REQUIREMENT:
Which lines belong in your copy? Those from the start of the data through the line with "The image size is (908, 558).", exactly as written, without any pictures.
Start of DATASET ENTRIES
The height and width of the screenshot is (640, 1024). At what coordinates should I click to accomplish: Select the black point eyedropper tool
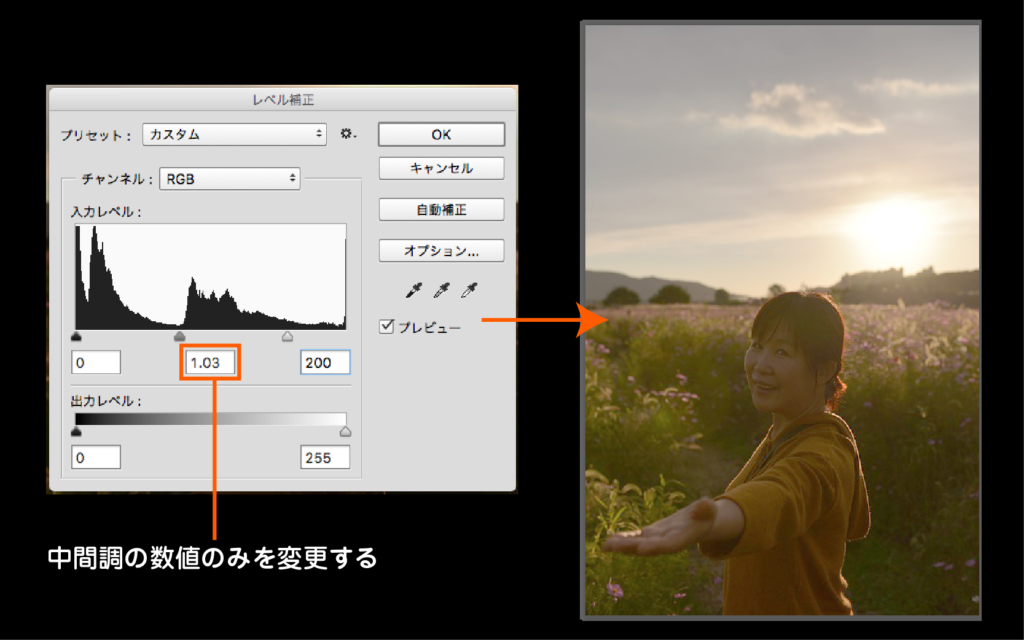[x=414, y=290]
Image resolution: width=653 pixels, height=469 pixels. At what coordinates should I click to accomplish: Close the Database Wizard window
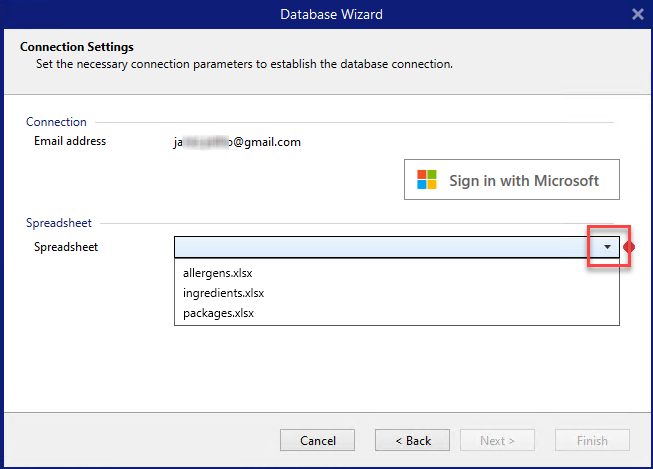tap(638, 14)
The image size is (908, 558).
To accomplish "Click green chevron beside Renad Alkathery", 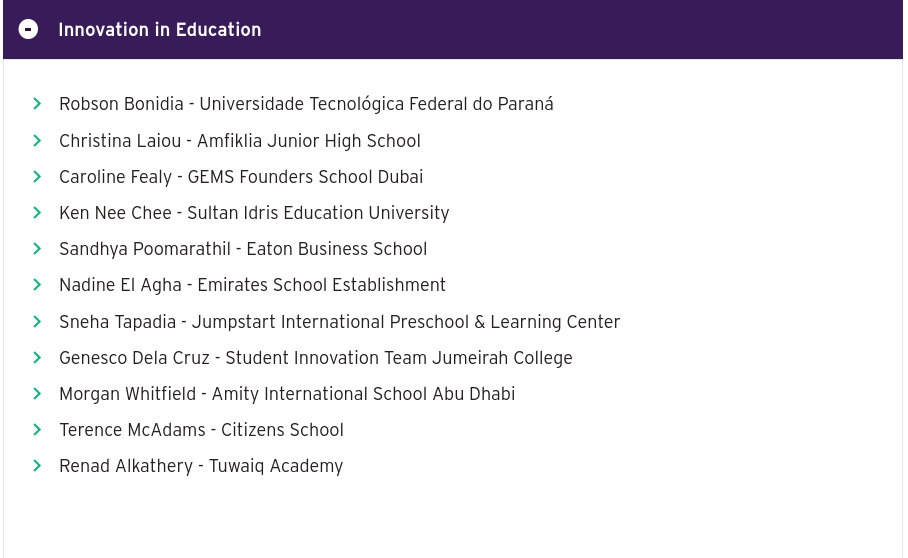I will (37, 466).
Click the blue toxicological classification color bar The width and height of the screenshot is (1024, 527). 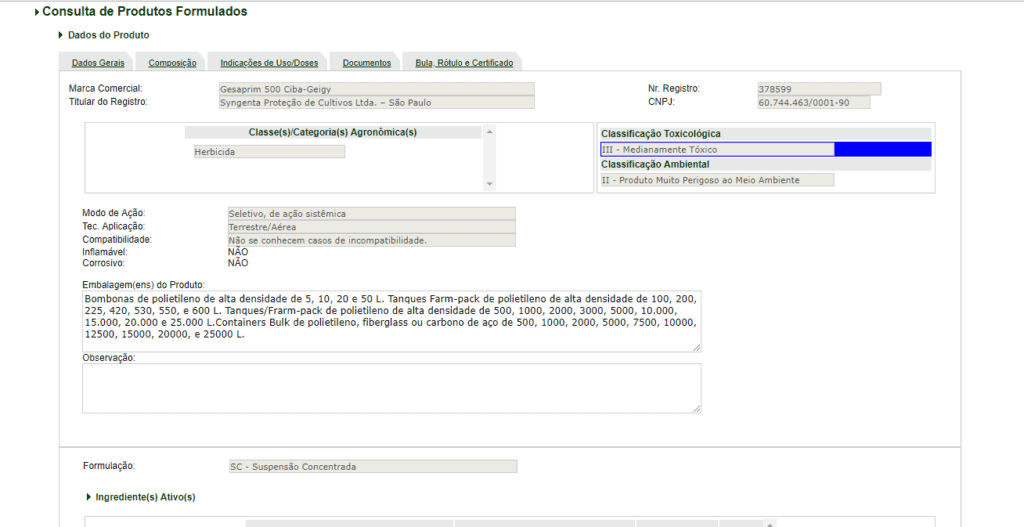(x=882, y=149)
End of DATASET ENTRIES
ANSWER BELOW:
The height and width of the screenshot is (640, 1024). At what coordinates should I click to accomplish: Select the black point eyedropper tool
[x=414, y=290]
Image resolution: width=653 pixels, height=469 pixels. At what coordinates should I click to accomplish: Close the Database Wizard window
tap(638, 14)
The image size is (908, 558).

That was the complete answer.